(Stored data entries)
○ ○ ○ ○ ○ ○ ○

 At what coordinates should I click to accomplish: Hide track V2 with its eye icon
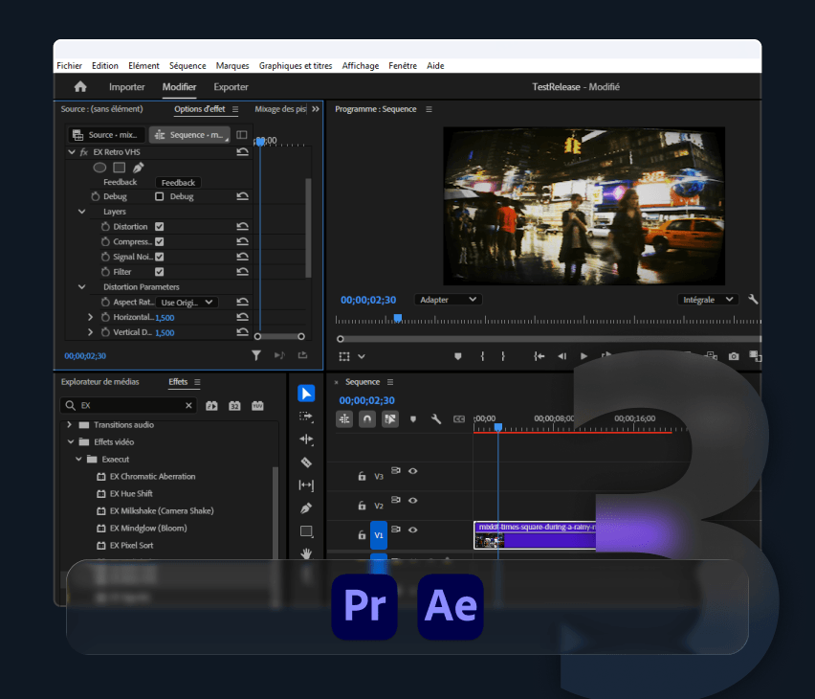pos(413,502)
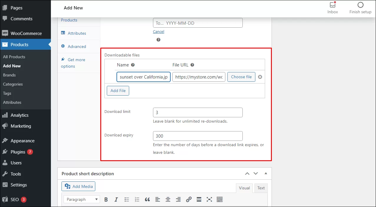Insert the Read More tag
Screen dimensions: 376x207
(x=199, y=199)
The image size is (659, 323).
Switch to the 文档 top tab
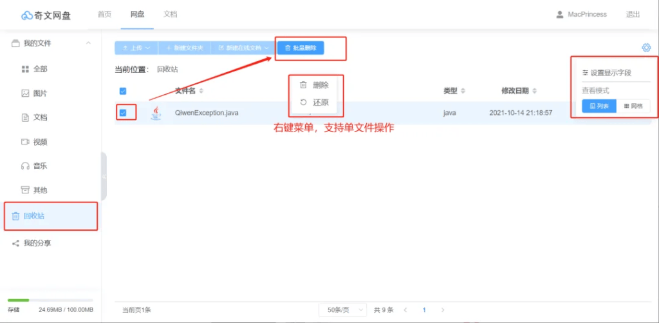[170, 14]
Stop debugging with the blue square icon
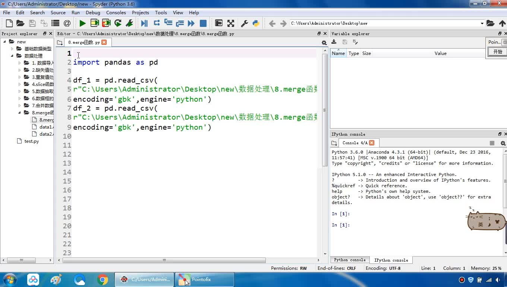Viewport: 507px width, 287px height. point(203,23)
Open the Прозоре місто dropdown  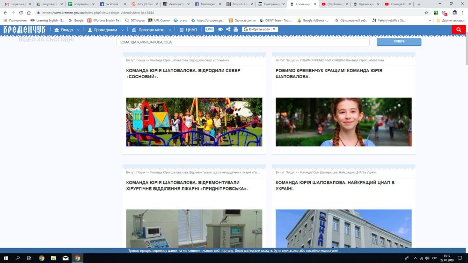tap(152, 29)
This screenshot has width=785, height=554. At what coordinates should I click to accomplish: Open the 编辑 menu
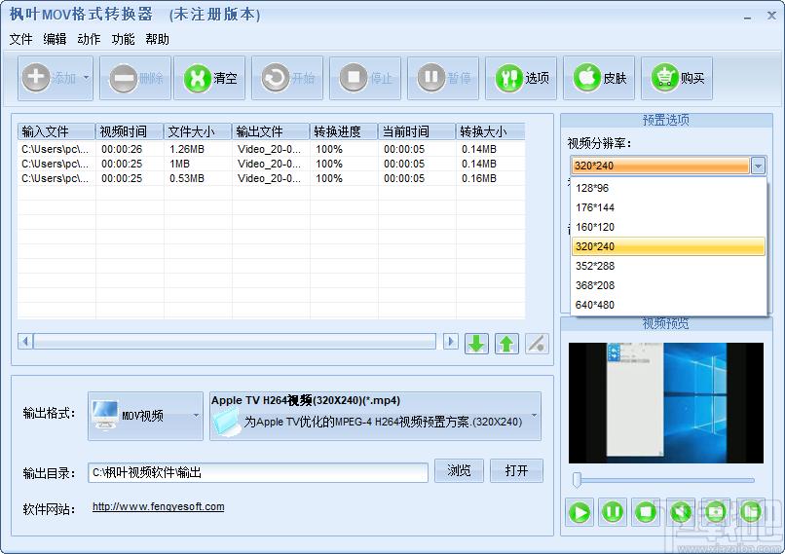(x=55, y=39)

○ ○ ○ ○ ○ ○ ○

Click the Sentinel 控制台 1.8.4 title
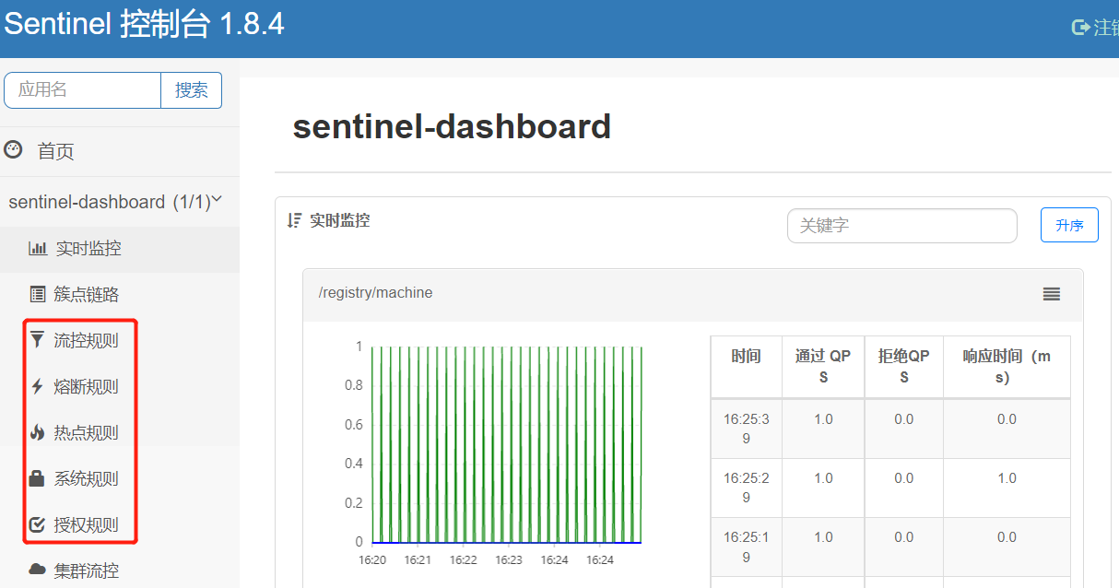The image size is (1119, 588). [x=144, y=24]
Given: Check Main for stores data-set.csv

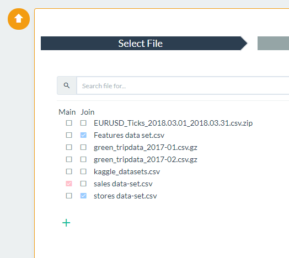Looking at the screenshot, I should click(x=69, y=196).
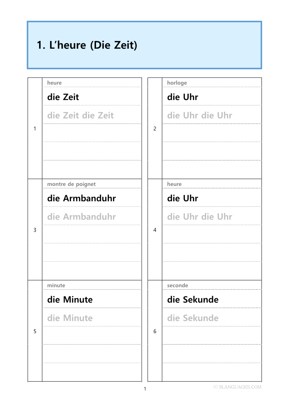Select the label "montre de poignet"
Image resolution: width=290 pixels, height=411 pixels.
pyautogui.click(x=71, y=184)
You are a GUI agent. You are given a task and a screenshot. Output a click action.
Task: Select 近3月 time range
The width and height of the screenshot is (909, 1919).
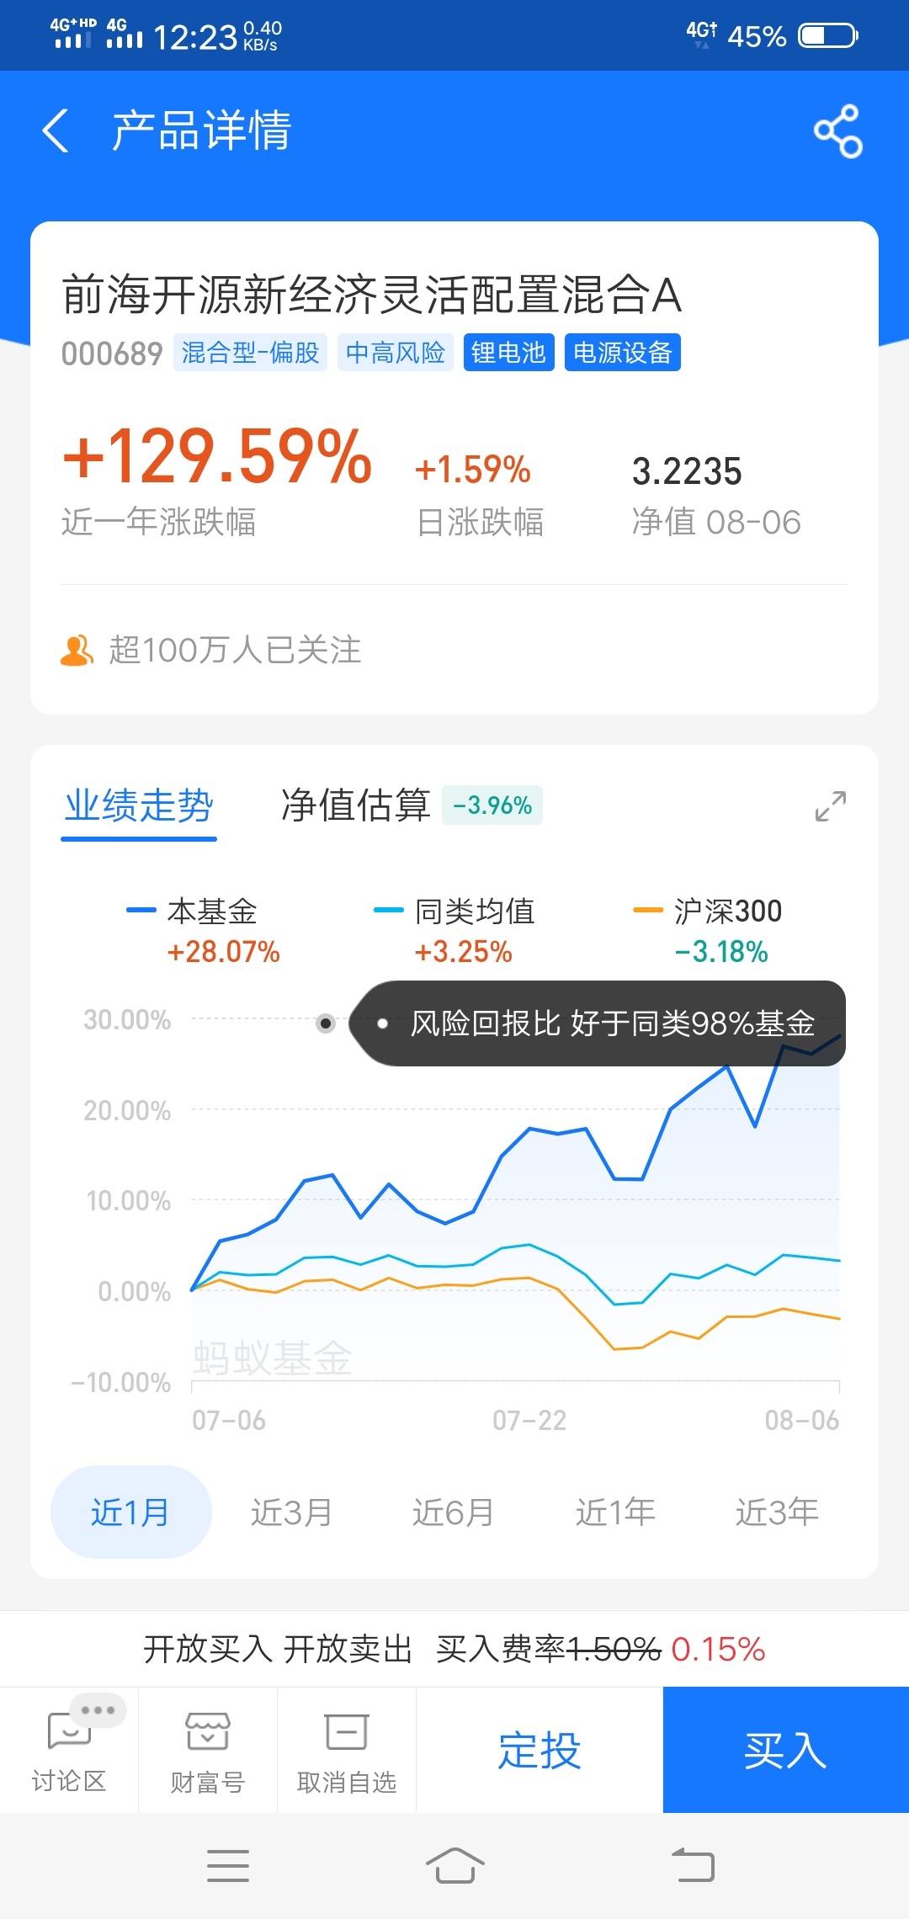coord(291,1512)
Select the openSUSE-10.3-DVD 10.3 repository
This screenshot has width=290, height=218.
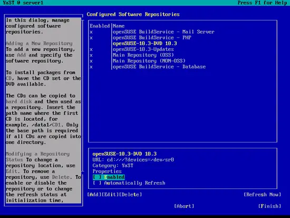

○ ○ ○ ○ ○ ○ ○

What is needed: Exact copy, pictures excluded: every line above from the one containing "Click the Sentinel 控制台 1.8.4 title" to the one containing "Task: Select 近3月 time range", inclusive, and nothing more.

Result:
Click the Sentinel 控制台 1.8.4 title
The image size is (1119, 588). [x=144, y=24]
Given: Check Main for stores data-set.csv

Looking at the screenshot, I should click(x=69, y=196).
Select the label "montre de poignet"
Image resolution: width=290 pixels, height=411 pixels.
pyautogui.click(x=71, y=184)
You are a GUI agent. You are given a task and a screenshot. Output a click action.
Task: Select 近3月 time range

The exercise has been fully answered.